Britain will become one of the first countries to use this definition of anti-Semitism, as agreed last May at a conference of the Berlin-based International Holocaust Remembrance Alliance (IHRA), British Prime Minister Theresa May is expected to say in London.
A Downing Street statement said the intention of such a definition was to “ensure that culprits will not be able to get away with being anti-Semitic because the term is ill-defined, or because different organizations or bodies have different interpretations of it”.
The IHRA’s definition reads: “Anti-Semitism is a certain perception of Jews, which may be expressed as hatred toward Jews. Rhetorical and physical manifestations of anti-Semitism are directed toward Jewish or non-Jewish individuals and/or their property, toward Jewish community institutions and religious facilities.”
More detailed guidance on this, released by the IHRA in May, said this could include criticisms which target Israel, if this was “conceived as a Jewish collectivity”, according to The Guardian.
“However, criticism of Israel similar to that levelled against any other country cannot be regarded as anti-Semitic,” the new definition adds.
The guidance says it could be considered anti-Semitic to accuse Jews of being more loyal to Israel or their religion than to their own nations, or to say the existence of Israel is intrinsically racist.
The move comes amid an alarming increase in anti-Semitic incidents in Britain in recent years. Recently released statistics found that there has been a 61 percent increase in anti-Semitic crime in Britain over the last year.
Two weeks ago, Britain’s Home Secretary Amber Rudd pledged to spend millions to provide guards for all Jewish schools, colleges, nurseries and synagogues.
Concerns about criticism of Israel as a state potentially crossing into overt anti-Semitism has had particular recent resonance in British politics over recent months, with Labour leader Jeremy Corbyn commissioning a report into the issue in his party.

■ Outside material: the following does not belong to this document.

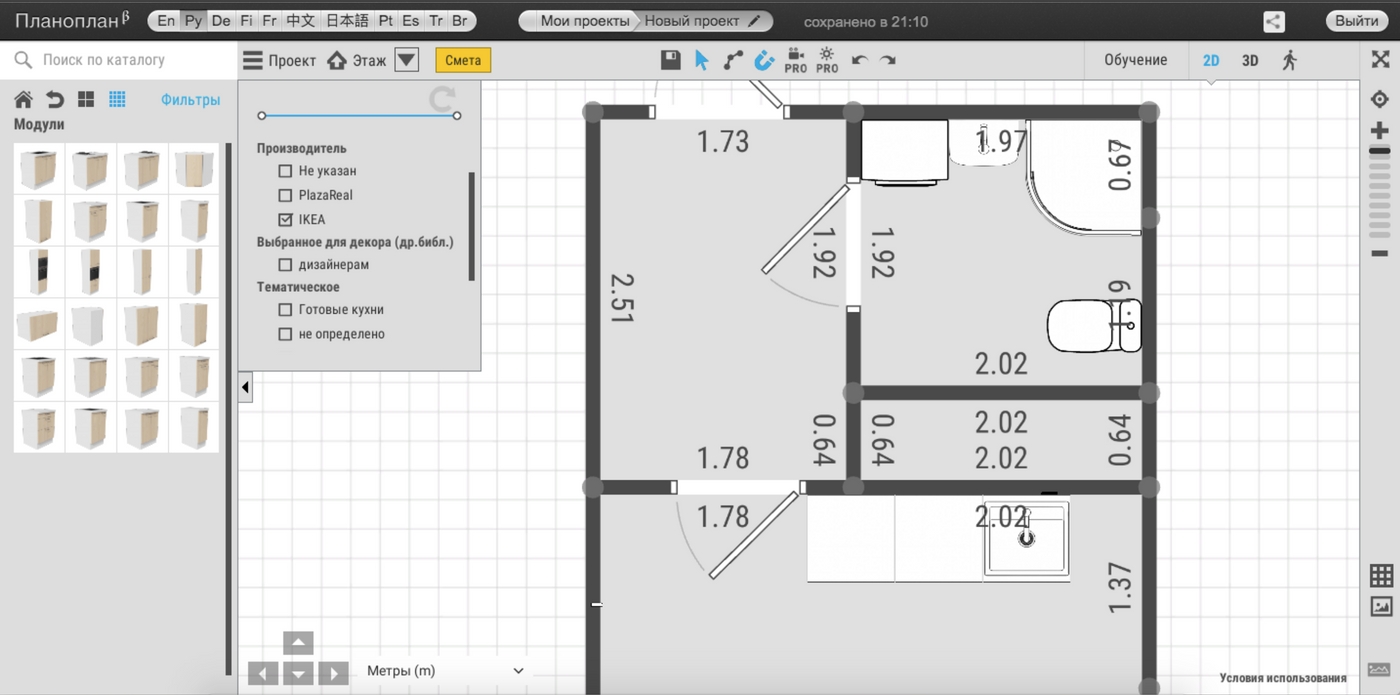Open the Фильтры link
This screenshot has height=695, width=1400.
(190, 100)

In recent months, Labour has been forced to suspend dozens of its members over anti-Semitic comments.
These include the vice-chair of the Corbyn-supporting group Momentum, Jackie Walker, who in October was removed from her post in the wake of remarks questioning the need for security at Jewish schools, and about Holocaust Memorial Day.
Also suspended was former London mayor Ken Livingstone, who had said Hitler had supported Zionism “before he went mad and ended up killing 6 million Jews”.

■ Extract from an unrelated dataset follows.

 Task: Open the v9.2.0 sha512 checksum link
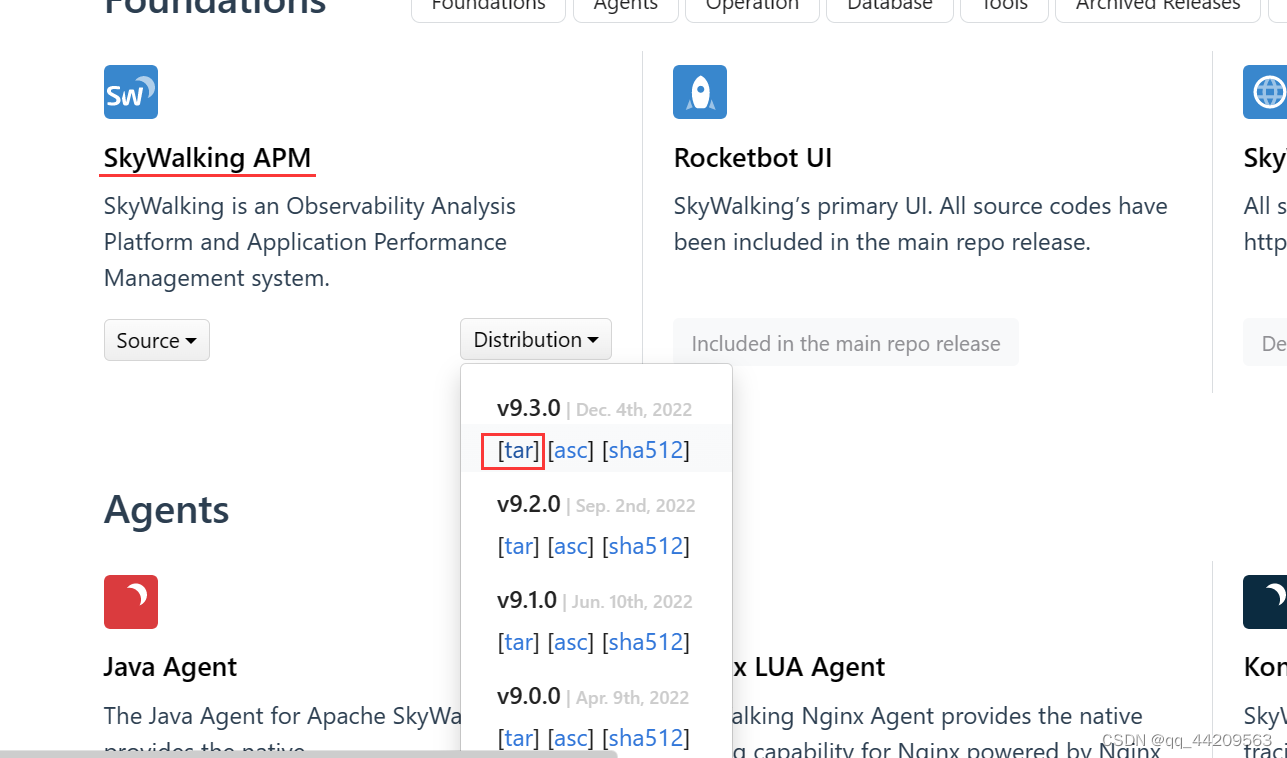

Corbyn, who was re-elected in September, has come under fire himself due to his calling Hamas and Hezbollah his “friends” and for outright refusing to condemn those two terrorist organizations despite being urged to do so by local Jewish groups.
He recently, however, took back those earlier comments.
A spokeswoman for Corbyn said he and Labour agreed with the IHRA’s definition of anti-Semitism.
“Jeremy Corbyn and the Labour party share the view that language or behavior that displays hatred towards Jews is anti-Semitism, and is as repugnant and unacceptable as any other form of racism,” she told The Guardian.